Epidemiological studies of cerebral palsy (CP) in sub-Saharan Africa are challenging to conduct leaving us with limited insights into the most basic aspects of CP in Africa including prevalence and risk factors. If saving baby brains is a priority, understanding what injures infant nervous systems, when and how would seem a critical first step in any public health intervention aimed at improving child health. Two recent publications—a rural, population-based study in Uganda1 and a well-designed case-control study in Botswana2 offer important new findings on CP in the African setting.
In rural Uganda, Kakooza-Mwesige et al. conducted a 3-stage sampling and identification procedure aimed enumerating CP cases and assessing the underlying causes of CP in those identified. They identified a prevalence rate of 3.1 per 1.000, exceeding that typically found in high income settings. It is notable that even this figure likely underestimates the burden of CP in rural Uganda given the ample indirect evidence in their data of high early mortality in children with severe CP as more severe forms were much less represented among older pediatric populations. In medically advanced settings such as the US, prematurity is a primary contributor to the burden of CP. In contrast, in Uganda prematurity made only minuscule contributions to the burden of CP likely because survival among preemies is largely predicated upon sophisticated life support and management. In the Ugandan work, at least 25% of CP was a result of early life infections with cerebral malaria being one of most prominent contributors to early brain injury and CP. Neurologic disabilities occur in approximately a third of cerebral malaria survivors and when the infection occurs before 2 years of age the resulting motor impairment would be indicative of CP though the adverse neurological outcomes occur across the full age range of pediatric cerebral malaria survivors 3. As such, malaria eradication efforts, if successful might be expected to lead to lower CP rates from regions of the world that have historically been heavily effected by malaria. As such, the findings in Dr. Kakooza’s study should lead us to ask if there are there neuroprotective measures beyond the delivery of antimalarials that might be added to malaria treatment protocols as well?

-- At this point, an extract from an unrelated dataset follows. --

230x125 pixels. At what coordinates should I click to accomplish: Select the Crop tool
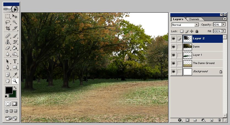[8, 28]
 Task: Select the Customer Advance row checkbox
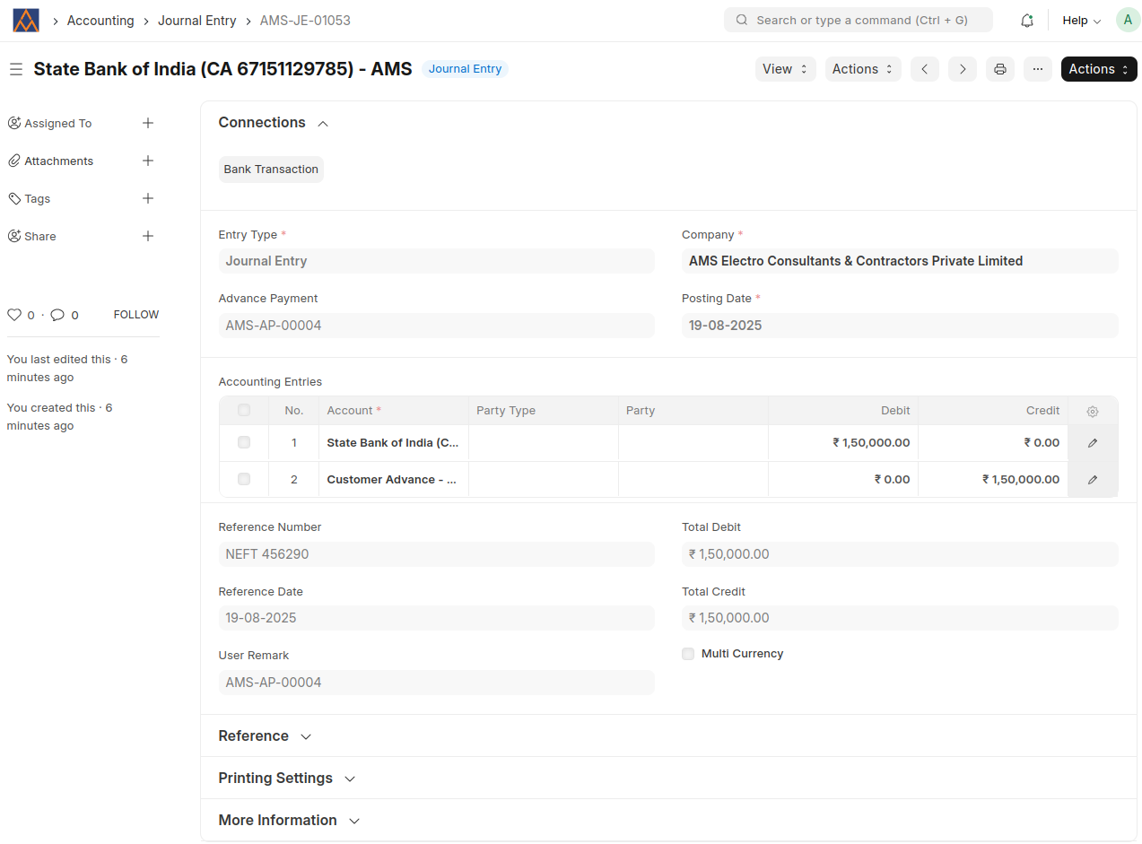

Compare the Uganda CP study to the case-control study conducted in urban Botswana. Botswana differs from Uganda in being middle income and relatively malaria free. In Botswana, Dr. Monokwane and colleagues identified maternal HIV infection as a major risk factor for CP even after controlling for prematurity, postnatal infection and delivery complications. The authors suggest that HIV itself may behave as a TORCH-type infection. Consideration of potential neurotoxic effects of antiretroviral agents on neonates exposed via their mother’s HIV treatment regimen also warrants evaluation. Clearly additional study is needed to confirm the finding and further elucidate the underlying mechanisms. Almost a third of pregnant women on Botswana are HIV infected and well-developed, effective HIV treatment programs are in place throughout the country. A population-based study in Botswana quantifying CP prevalence and attributable risks could help place these findings in fuller context.
As with all good research, these two studies raise as many questions as they answer. Clearly even within sub-Saharan Africa, one-size does not fit all in terms of CP risk factors and one might anticipate substantial heterogeneity in prevalence within the region if this could be assessed.
- Kakooza-Mwesige, A., et al., Prevalence of cerebral palsy in Uganda: a population-based study. Lancet Glob Health, 2017. 5(12): p. e1275-e1282.
- Monokwane, B., et al., Risk Factors for Cerebral Palsy in Children in Botswana. Pediatr Neurol, 2017. 77: p. 73-77.
- Birbeck, G.L., et al., Blantyre Malaria Project Epilepsy Study (BMPES) of neurological outcomes in retinopathy-positive paediatric cerebral malaria survivors: a prospective cohort study. Lancet Neurol, 2010. 9(12): p. 1173-1181.